If we shift our gaze a little towards simple valuations, even then Nifty 50 at a price earnings (PE) value of 21.3 times its FY 22 earnings looks relatively expensive. This valuation is roughly 20% higher than its 10-year average PE of 17.5 times.
The valuation itself may be temporarily expensive. Given the economic cycle we are in and as lockdowns get withdrawn, the vaccination drive gets underway, and economic activity starts to get back to normal, things are likely to get better.
The expectation is that corporate earnings will grow incrementally, and the PE valuation will start to look cheaper from next financial year.
The justification notwithstanding, the market benchmark is at an all-time high and currently it’s forward PE is looking very expensive.
What if the expectation on earnings improvement does not come through? It is a confusing time for investors. There is no ‘best’ way to invest, but it may help you to keep some basics in mind.
First thing to do – Don’t stop investing
In January 2020, a couple of months before the sharp crash in the equity market, index value was at it’s all time high. Back then too investors were in a similar dilemma of whether to go all out or wait for a correction.
The usual reasons for a correction were given. However, when the correction finally came it was for a reason that no one envisaged. It wasn’t a threat till just a few weeks before. Not only that, the fall was sharp and short lived; many who were waiting on the sidelines probably didn’t get a chance to re-enter at low prices.
The lesson – It’s hard to foresee accurately when market prices will fall, how sharply and for how long. The best option you have is to go on investing regularly rather than trying to predict a fall. The market level today is 30% above the peak in January 2020.
Second thing to do – Don’t try to catch the bottom
If you are waiting on the sidelines, the expectation is that you will be able to start investing when the market falls from its peak.
Last year the equity market benchmark Nifty 50 fell more than 5000 points or 40% in a matter of a month. By the time it was at its lowest point, many were afraid that it can go on falling another 10%-20% at least.

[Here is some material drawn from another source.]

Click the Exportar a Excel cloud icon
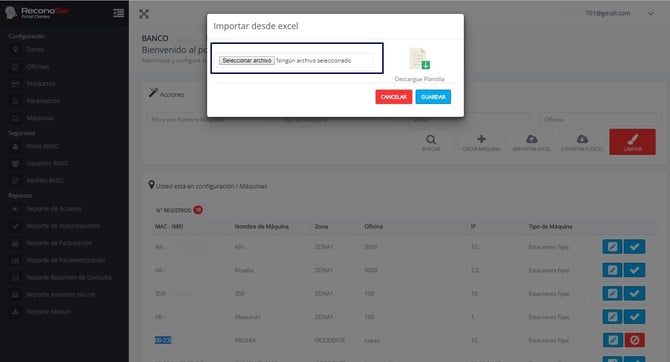The height and width of the screenshot is (362, 670). click(x=582, y=139)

Along with that, a brewing global pandemic with chaos and loss of life, added to the uncertainty of what lay ahead. It was unlikely that one would jump into investing in huge amounts even at the lowest point. As at that stage you could only envision worse outcomes and not higher market levels.

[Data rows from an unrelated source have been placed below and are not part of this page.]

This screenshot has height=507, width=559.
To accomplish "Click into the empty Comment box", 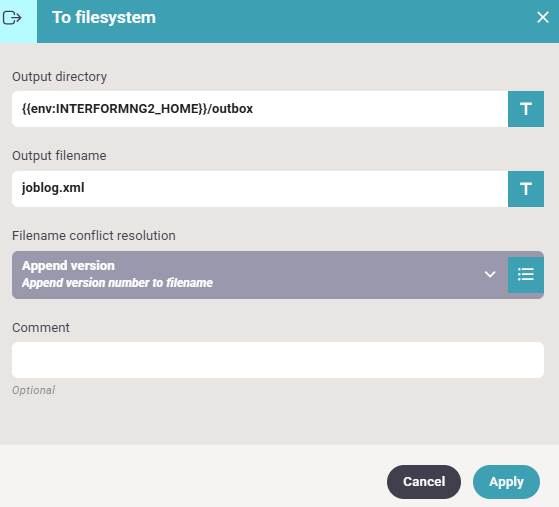I will 278,360.
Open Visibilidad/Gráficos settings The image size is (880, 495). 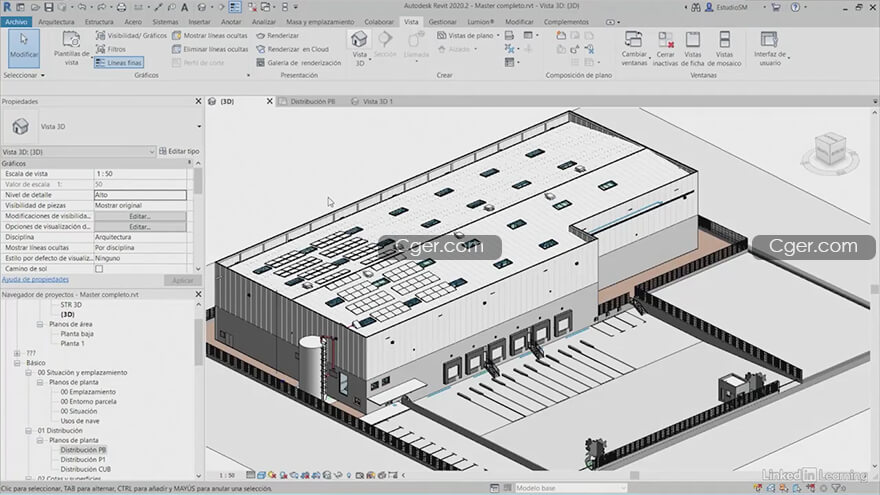pyautogui.click(x=131, y=35)
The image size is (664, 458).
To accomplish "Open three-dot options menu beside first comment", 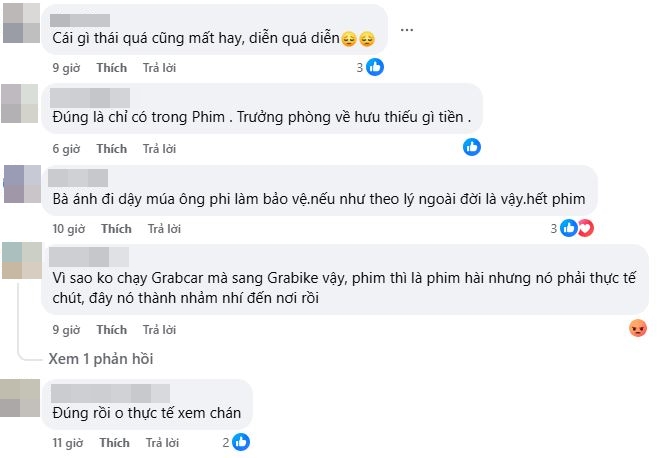I will (406, 30).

Had you been investing regularly; you would have invested some amount at lower levels too. If not, you could have ended up waiting till some proportion of the recovery was already over; before staggering into reinvesting again.
The lesson – It’s rare for one to catch the bottom and then be able to invest all the surplus lying in the sidelines on that day. Keep investing experiences simple. The only way to manage the peak or a bottom or a sideways correction is to continue regular investments.
The best way is to automate this through systematic investment plans, be it in mutual funds or direct equity. Periodically, as you keep getting lumpsums, continue to top up existing equity portfolios and you can stagger that too with a simple instruction to your advisor to add a third or a fourth of the surplus at a pre-defined interval.
Key Take-away -> Always stagger your investments, never stop them.